Adding a Hand Throttle

Even though using an air conditioner condenser for on board air is faster than an electric compressor, it always seems to take too long. But that’s at an idle.

Now with an idle control, you could speed up the idle enough to set a bead. You might even be able to run an air tool or three. Different tools, but only one at a time.

I didn’t use the hand throttle kit from Rubicon Express, that would be too easy. Besides, where is the fun in getting everything all packaged together. You have to have some reason to go the hardware store, or in this case the bicycle shop Parts Picture You will want to pick up a shifter assembly for a bike. I got mine from Milhaupt’s in Appleton street. It is a single Suntour shifter and it was $6.95. Since the shifter did not come with an outer sheath, I picked up enough to enclose the cable that came with the shifter. About six feet. Add $4.00 for the sheathing and caps to keep the ends neat and tidy. You will also have to pick up a cable adjuster and a cable end cap. Add another dollar to the total. You will also need a couple of Zip ties. So we are up to $12.00 for the project. A cheap one. The fun part of this is explaining to the clerk that the shifter is for a Jeep.

Clerk: “What kind of bike is that.”

Me: “It’s not a bike. It’s a Jeep.”

Clerk: “Oh”

Since I don’t have cruise control on my Jeep, I have an extra post on the throttle. I went to Kolosso Jeep on College Ave. to find the part that clips on to the throttle. After a little digging, we found it. Part No. 53078102-AB for a cost of $3.85. We’re getting up to $16.00. Still pretty cheap, and less than the kit. Which is a good thing. You don’t want to have to run around to find parts and spend more money.

OK, I have all the parts together, time to get some tools. You will need (at least for a TJ) a blade screwdriver, 8mm wrench, hacksaw, and a pair of wire cutters or tin snips.

On the Rockcrawler site, the installer routed the sheath through the firewall.

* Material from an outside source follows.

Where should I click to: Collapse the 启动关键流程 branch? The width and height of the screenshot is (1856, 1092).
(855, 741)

I didn’t like the idea of stretching the cable that much, so I routed it down and underneath by the transmission and then up to the throttle body. For now, leave the cable out of the sheathing.

First thing, take off the driver side door. It saves a lot of time because you don’t have to go around it every time. Shifter without bootI started by taking off the boot that covers the transmission shifter. I then fed the cable sheath through the second rubber cover down under the vehicle. Right now I just want to get the sheath lined up with the lever that I am installing. After getting the height right without getting in the way of the shift knob, I zip-tied the sheath to the shift lever down by the second rubber cover. Now comes the tricky part of the installation. You have to get a shim of some sort to build up the diameter of the shift lever so the bike shifter will stay in place. I ended up using a couple of pieces of air hose, surrounded by a piece of aluminum. Shifter completed The aluminum was used so the clamp doesn’t dig in to the plastic hose. I wanted to run the sheathing through the same hole as the shift lever. Because the bike shifter has the sheathing coming out at a bit off center, I had to cut a small hole in the boot.

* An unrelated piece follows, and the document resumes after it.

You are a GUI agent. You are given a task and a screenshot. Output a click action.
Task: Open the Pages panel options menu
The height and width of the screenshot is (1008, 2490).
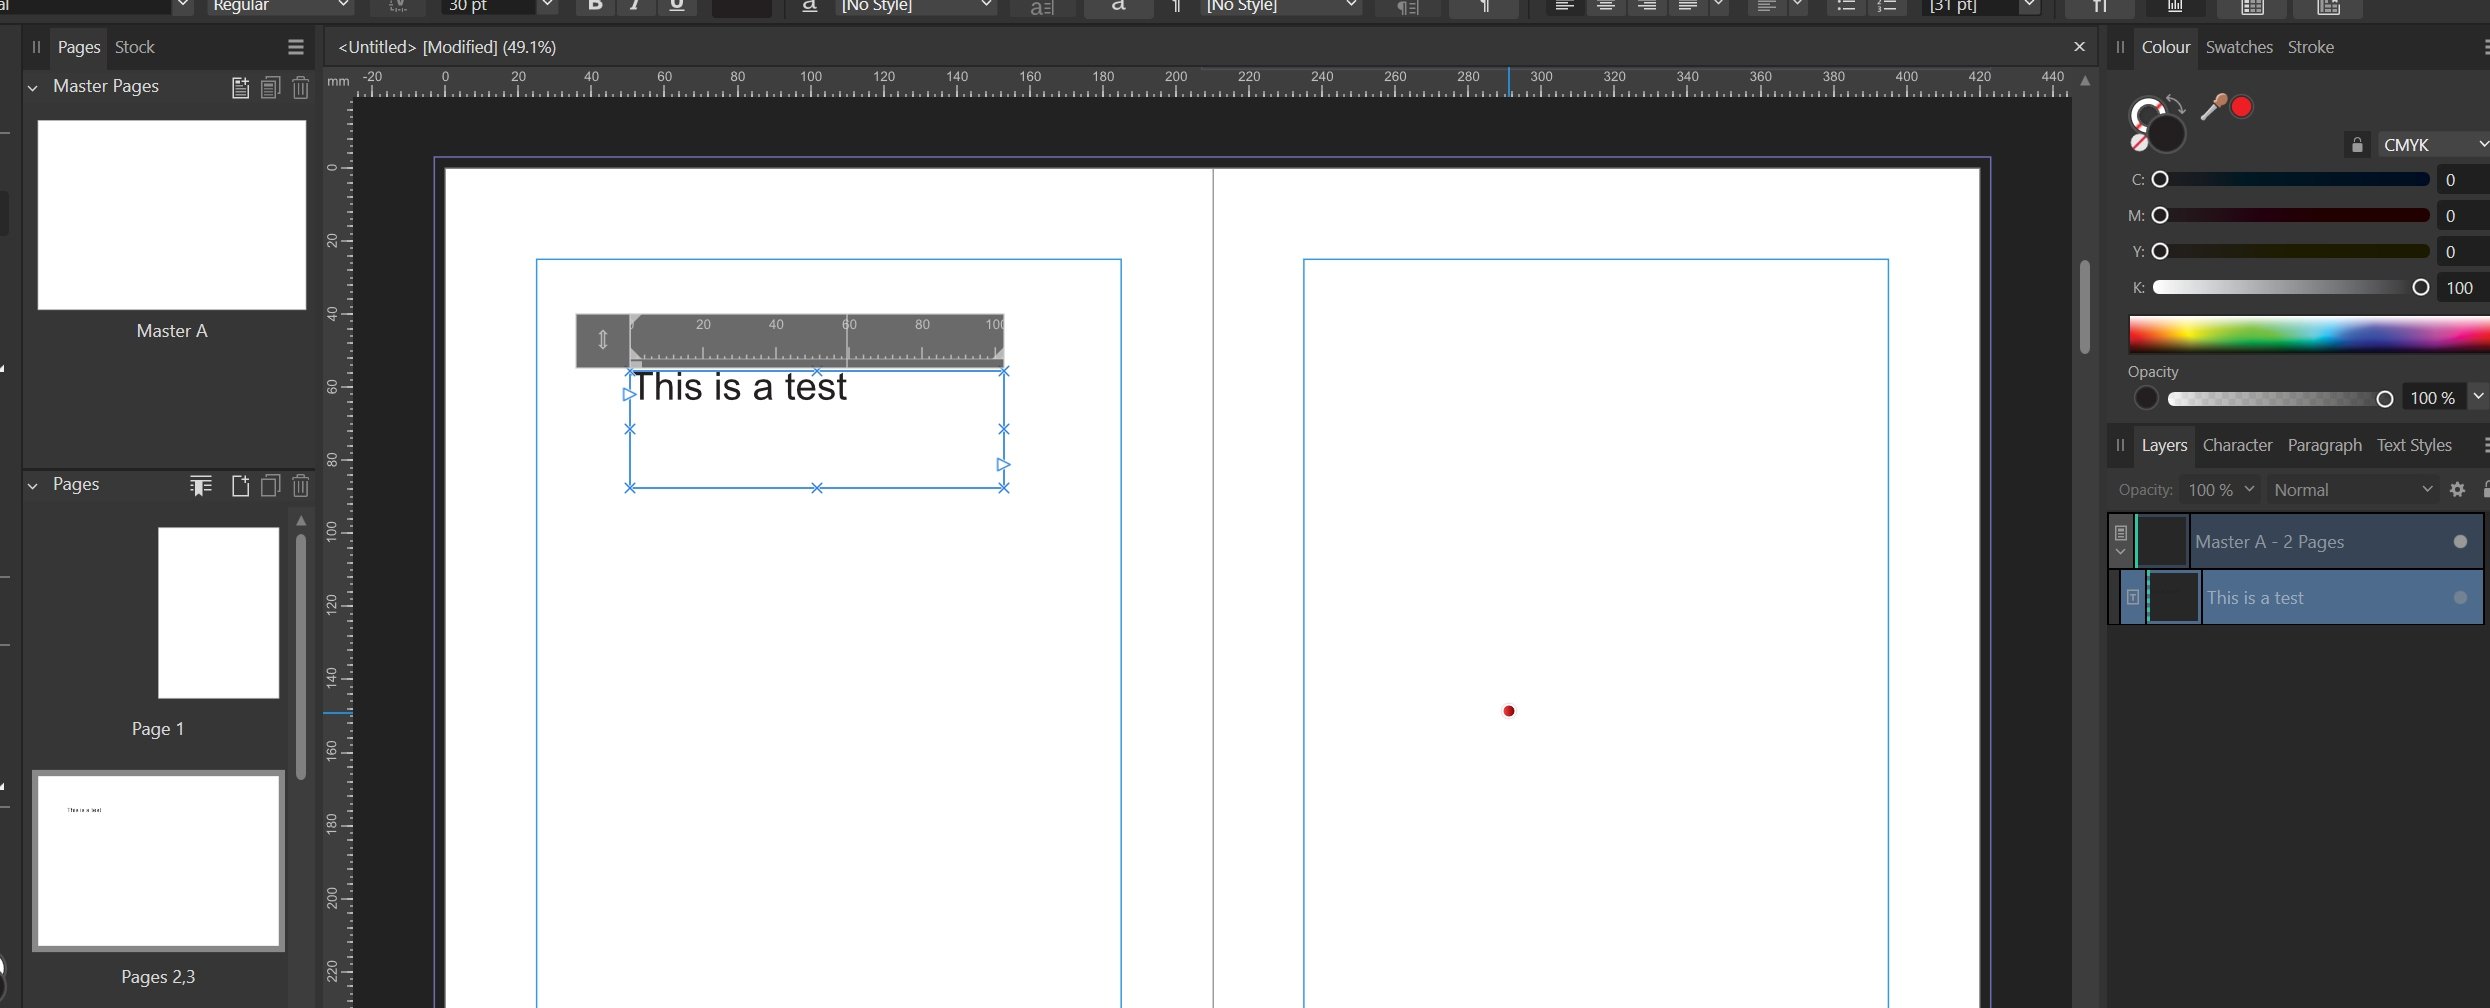[x=294, y=46]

Now to run the sheath up to the engine. I ran the sheath out to the passenger side of the vehicle and then up to the throttle body. Along the way I zip tied it to an electrical tie down by the starter. There is already a clip on the valve cover for the cruise cable, so I used that. Once I had a route planned, I had to see if the length would work out. Shifter completedFeed the cable through the bike shift lever and sheath. Hopefully it won’t be an inch short. (Story of my life.) Well, it wasn’t. Both the cable and the sheathing were about six inches too long. So I cut the sheathing with the hack saw and cleaned up the end so the cover would fit. I then installed the cable adjuster to the cruise control bracket and fit the sheathing into the bracket. If you have a TJ the rest is easy. Cut the spring off of the clip from Mopar and fit the clip to the throttle. Feed the cable through the hole in the clip. Now go inside and put the bike shift lever about where you would want it to end up when not in use. OK, go back to the engine (see why I take the door off) and cut the cable so that about ½ inch sticks out of the Mopar clip. Now crimp the end cap on the cable. All that is left to do is adjust the bike shift hand throttle lever to where you want the final position and adjust the cable adjuster on the cruise bracket so it will not raise the idle.

If you don’t have a TJ or you don’t have and extra connector, you will have to figure something else out. I have heard of people using ball (light switch) chain or creating a small loop of the cable and bolting that to the throttle.


Fire the engine up and test it out. Just remember, this is not a cruise control, it won’t shut off if you have to hit the brakes. You will just be fighting everything. And if you push in the clutch the engine will race without the force of pushing the vehicle. But you already knew that didn’t you?